- _Try it_: Everything from the line containing "Click the UART0_RX_0" through the last line of the records must be returned verbatim, and nothing outside that range.

════

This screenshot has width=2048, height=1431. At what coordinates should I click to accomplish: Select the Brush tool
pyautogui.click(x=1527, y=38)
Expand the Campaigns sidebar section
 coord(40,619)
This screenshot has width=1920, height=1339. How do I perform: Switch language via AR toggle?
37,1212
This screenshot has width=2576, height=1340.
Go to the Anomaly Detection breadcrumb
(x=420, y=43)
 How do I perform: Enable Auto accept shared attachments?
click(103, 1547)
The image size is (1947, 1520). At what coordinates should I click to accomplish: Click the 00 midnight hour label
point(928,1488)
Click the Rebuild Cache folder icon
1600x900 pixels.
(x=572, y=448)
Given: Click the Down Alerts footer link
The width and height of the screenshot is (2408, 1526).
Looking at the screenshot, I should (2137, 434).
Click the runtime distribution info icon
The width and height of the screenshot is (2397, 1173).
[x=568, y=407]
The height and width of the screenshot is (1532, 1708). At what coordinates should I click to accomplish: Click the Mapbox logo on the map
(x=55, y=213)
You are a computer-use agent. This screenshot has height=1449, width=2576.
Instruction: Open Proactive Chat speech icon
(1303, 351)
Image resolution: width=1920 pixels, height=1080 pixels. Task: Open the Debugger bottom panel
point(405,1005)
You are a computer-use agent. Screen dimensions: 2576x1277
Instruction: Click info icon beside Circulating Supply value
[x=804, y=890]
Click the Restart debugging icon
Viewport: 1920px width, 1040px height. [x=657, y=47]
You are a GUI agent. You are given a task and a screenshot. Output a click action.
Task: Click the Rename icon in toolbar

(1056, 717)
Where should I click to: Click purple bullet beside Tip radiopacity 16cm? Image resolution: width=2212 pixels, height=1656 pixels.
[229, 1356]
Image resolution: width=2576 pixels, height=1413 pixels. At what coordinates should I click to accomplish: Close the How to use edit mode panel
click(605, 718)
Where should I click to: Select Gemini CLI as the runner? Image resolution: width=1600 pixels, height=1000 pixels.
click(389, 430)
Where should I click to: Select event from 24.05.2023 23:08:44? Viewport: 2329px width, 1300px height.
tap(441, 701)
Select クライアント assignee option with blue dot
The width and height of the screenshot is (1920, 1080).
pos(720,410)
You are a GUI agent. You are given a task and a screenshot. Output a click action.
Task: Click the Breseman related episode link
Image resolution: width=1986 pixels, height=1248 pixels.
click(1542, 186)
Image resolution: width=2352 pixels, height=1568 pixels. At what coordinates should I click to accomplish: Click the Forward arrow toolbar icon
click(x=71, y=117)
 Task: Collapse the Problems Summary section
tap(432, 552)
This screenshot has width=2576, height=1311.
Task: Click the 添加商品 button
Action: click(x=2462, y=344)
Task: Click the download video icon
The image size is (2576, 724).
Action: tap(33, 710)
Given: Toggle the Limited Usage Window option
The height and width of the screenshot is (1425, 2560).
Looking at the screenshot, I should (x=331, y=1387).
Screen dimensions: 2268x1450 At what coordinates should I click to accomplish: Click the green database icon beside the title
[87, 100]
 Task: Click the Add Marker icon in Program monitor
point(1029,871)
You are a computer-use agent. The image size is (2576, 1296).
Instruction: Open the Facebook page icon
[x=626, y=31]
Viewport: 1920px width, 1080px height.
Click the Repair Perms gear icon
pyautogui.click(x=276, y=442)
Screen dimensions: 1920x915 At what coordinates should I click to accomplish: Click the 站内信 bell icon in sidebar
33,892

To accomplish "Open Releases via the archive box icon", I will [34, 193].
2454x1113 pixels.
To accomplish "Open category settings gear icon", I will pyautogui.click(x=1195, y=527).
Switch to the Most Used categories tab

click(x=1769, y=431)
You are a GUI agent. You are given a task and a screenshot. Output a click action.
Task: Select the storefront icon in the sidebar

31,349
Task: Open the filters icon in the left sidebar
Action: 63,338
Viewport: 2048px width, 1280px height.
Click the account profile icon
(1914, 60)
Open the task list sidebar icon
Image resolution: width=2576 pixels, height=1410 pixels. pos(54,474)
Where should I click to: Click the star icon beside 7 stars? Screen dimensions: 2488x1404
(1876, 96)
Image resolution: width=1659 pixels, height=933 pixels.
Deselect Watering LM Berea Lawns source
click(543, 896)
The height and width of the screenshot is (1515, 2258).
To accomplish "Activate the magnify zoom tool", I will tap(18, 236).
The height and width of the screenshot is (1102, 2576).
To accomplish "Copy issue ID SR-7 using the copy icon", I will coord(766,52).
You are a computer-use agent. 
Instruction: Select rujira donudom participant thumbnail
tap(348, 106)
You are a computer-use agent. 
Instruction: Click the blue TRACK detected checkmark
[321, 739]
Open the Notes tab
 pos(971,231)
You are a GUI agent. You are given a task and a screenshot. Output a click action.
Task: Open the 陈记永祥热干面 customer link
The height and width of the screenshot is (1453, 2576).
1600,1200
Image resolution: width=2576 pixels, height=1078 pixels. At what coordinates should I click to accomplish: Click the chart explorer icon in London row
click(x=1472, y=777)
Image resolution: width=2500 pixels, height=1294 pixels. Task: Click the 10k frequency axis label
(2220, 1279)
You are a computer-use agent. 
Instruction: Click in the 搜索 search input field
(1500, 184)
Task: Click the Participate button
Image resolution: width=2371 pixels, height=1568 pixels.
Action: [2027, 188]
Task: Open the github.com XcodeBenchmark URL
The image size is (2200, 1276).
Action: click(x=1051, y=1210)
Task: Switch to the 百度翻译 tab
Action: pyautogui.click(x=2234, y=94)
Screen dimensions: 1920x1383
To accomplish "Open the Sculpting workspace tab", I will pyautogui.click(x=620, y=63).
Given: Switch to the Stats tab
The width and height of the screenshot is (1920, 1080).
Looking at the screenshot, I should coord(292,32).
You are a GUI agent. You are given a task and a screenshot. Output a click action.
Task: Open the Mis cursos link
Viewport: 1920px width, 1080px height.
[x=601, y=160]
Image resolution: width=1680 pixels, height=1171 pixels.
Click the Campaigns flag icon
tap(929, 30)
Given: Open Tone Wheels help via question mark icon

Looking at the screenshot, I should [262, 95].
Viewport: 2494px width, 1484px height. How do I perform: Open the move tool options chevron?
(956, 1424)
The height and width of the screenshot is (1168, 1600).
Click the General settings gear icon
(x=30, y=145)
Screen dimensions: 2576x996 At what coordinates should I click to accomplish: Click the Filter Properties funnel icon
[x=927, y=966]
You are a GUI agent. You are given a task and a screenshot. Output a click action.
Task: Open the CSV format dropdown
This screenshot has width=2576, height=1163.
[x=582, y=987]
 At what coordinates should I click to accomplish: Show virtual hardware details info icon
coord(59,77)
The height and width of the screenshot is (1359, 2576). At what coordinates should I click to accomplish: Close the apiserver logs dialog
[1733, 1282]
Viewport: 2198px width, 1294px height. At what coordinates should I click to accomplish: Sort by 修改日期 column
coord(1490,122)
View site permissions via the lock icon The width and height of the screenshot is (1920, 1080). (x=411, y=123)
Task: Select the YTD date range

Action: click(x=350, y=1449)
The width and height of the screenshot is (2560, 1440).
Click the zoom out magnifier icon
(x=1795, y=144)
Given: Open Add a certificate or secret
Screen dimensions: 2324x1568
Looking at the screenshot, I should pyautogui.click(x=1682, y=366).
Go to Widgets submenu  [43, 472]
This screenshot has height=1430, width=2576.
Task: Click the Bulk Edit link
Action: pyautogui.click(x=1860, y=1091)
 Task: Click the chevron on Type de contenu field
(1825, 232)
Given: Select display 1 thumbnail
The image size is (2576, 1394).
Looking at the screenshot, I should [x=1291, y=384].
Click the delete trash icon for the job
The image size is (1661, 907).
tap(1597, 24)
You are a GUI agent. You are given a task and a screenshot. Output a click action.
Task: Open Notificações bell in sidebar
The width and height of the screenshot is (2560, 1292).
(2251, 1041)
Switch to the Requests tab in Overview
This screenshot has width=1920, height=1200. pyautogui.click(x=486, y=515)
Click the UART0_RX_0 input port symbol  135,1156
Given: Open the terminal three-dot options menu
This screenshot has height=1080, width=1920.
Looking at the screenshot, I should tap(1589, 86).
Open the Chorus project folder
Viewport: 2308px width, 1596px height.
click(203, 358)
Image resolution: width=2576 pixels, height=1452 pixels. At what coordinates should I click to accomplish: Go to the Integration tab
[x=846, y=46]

════

- _Exercise result_:
Click the UART0_RX_0 input port symbol  135,1156
Given: Open the terminal three-dot options menu
This screenshot has height=1080, width=1920.
Looking at the screenshot, I should tap(1589, 86).
Open the Chorus project folder
Viewport: 2308px width, 1596px height.
click(203, 358)
Image resolution: width=2576 pixels, height=1452 pixels. At what coordinates should I click to accomplish: Go to the Integration tab
[x=846, y=46]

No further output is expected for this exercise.